パク・チャヌク監督とイ・ビョンホンが25年ぶりにタッグを組んだ映画『しあわせな選択』が、今もっとも注目を集めている。ゴールデングローブ賞にもノミネートされたこの作品は、AIと人間の愛を描く社会派ラブストーリー。パク・チャヌクが選んだのは、なぜこのテーマだったのか。
ヴェネチアが騒いた25年ぶりの再会
パク・チャヌク監督とイ・ビョンホンが前回共演したのは、2000年公開の『JSA』。南北朝鮮の兵士たちが非武装地帯で密かに友情を育む、その年の韓国映画最大のヒット作だ。当時のイ・ビョンホンは30代前半、若き実力派として注目を集めていた。それから25年。

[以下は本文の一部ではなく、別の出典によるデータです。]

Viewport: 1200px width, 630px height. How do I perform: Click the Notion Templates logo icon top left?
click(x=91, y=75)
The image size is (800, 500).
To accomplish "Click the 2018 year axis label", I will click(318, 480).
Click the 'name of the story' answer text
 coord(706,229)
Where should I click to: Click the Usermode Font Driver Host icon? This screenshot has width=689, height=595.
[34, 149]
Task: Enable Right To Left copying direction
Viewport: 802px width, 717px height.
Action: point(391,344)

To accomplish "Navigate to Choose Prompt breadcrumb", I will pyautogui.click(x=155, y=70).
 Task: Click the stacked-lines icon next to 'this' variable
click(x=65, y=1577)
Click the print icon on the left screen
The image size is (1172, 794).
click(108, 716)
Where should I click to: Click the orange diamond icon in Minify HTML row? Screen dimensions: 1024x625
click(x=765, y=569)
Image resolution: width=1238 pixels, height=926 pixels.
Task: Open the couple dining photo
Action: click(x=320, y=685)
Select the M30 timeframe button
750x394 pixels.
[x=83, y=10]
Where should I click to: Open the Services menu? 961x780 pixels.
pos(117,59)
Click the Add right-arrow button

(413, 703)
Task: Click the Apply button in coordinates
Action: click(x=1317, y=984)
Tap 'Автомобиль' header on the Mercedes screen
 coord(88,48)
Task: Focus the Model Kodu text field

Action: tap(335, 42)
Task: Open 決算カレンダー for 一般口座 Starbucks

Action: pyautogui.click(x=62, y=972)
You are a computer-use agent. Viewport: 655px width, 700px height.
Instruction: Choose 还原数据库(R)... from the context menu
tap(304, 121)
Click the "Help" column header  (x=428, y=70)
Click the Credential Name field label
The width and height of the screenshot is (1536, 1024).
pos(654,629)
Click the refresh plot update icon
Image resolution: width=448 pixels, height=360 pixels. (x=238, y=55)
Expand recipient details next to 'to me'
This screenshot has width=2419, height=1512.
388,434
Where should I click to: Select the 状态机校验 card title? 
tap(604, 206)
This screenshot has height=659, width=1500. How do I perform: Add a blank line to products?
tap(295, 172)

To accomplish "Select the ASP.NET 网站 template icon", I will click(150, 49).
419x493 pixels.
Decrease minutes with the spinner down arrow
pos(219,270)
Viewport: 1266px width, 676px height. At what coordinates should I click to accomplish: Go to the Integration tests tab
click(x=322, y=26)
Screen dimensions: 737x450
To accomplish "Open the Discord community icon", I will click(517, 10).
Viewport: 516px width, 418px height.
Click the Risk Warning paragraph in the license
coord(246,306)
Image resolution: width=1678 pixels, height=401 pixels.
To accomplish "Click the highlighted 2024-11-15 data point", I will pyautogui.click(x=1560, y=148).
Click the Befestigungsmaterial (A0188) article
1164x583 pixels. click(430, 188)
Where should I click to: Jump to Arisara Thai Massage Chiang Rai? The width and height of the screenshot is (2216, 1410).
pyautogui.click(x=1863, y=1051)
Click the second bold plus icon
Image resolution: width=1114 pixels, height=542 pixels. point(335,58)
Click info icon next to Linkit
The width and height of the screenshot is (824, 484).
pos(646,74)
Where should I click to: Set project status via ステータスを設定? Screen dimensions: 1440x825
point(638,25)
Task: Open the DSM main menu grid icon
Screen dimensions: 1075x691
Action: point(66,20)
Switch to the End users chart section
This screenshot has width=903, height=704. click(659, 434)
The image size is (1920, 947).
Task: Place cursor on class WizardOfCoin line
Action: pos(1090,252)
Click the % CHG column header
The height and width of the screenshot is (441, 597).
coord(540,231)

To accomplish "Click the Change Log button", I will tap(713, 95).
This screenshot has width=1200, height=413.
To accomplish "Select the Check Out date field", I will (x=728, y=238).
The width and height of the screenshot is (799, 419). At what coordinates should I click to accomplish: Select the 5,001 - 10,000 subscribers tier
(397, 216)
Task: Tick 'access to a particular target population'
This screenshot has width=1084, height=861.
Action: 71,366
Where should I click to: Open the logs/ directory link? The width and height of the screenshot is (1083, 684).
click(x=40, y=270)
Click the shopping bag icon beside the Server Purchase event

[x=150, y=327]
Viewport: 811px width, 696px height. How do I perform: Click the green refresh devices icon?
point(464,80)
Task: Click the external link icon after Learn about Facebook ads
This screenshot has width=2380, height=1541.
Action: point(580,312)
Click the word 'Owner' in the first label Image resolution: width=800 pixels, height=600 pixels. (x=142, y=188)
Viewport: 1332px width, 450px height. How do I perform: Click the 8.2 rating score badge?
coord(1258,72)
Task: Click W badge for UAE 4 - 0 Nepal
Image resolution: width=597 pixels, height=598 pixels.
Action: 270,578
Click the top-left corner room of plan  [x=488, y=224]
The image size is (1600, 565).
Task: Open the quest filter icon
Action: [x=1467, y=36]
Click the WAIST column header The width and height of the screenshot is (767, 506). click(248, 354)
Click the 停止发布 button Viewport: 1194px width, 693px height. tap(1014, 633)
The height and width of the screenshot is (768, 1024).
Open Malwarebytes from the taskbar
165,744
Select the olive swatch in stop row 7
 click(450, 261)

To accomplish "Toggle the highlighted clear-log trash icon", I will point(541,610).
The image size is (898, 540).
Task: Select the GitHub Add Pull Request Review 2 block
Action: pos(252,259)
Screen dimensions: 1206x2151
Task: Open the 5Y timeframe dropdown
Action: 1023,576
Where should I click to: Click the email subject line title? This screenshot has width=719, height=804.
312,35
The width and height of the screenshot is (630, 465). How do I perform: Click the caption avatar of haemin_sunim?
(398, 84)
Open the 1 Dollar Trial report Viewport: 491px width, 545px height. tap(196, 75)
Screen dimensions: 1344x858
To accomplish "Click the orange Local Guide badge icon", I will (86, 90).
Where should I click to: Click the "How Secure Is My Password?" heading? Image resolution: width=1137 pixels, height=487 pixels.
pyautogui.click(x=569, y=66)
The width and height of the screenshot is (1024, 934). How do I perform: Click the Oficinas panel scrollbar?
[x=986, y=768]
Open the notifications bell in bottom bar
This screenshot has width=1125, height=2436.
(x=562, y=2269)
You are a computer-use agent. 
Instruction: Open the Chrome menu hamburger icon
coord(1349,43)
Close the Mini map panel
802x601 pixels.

この2人が2024年に発表した新作『しあわせな選択』(原題:No Other Choice)は、ヴェネチア国際映画祭でワールドプレミアを飾り、第82回ゴールデングローブ賞の最優秀非英語映画賞ノミネートを受け国際的に高い評価を集めた。
「選択」が意味すること——AI時代のラブストーリー
イ・ビョンホンが演じるのは、末期疾患を抱える妻のために彼女の記憶や感情をモデルにしたAIを作り出す夫。そのAIを演じるのがソン・イェジン。パク・チャヌク監督は「テクノロジーが変わっても、人間の本質的な欲求は変わらない。でも、その欲求をどう扱うかは、私たちが選べる」と語っている。
ソン・イェジン復帰作としての注目度
ヒョンビンとの結婚・出産を経て組3年ぶりのスクリーン復帰となるソン・イェジンが、AIと生身の人間という二重の役を担う。本作の予告映像は公開直後から爆発的な再生数を記録し、韓国国内での関心の高さを証明した。
『パラサイト』以降の韓国映画が進んだ場所
2019年の『パラサイト』アカデミー賞受賞以降、韓国映画への世界的な注目は格段に高まった。パク・チャヌクはそのプレッシャーを「哲学的なラブストーリー」で返してきた。ゴールデングローブノミネートは、その選択が国際的にも評価された証だ。
日本公開を前に、まず確認しておくべきこと
国内公開は2026年春が予定されている。公式サイトでは最新の上映情報が随時更新中。25年という時間は2人にとって何を意味したのか。それはスクリーンの中で、彼らが演じる「愛と選択」の物語とともに、静かに明かされる。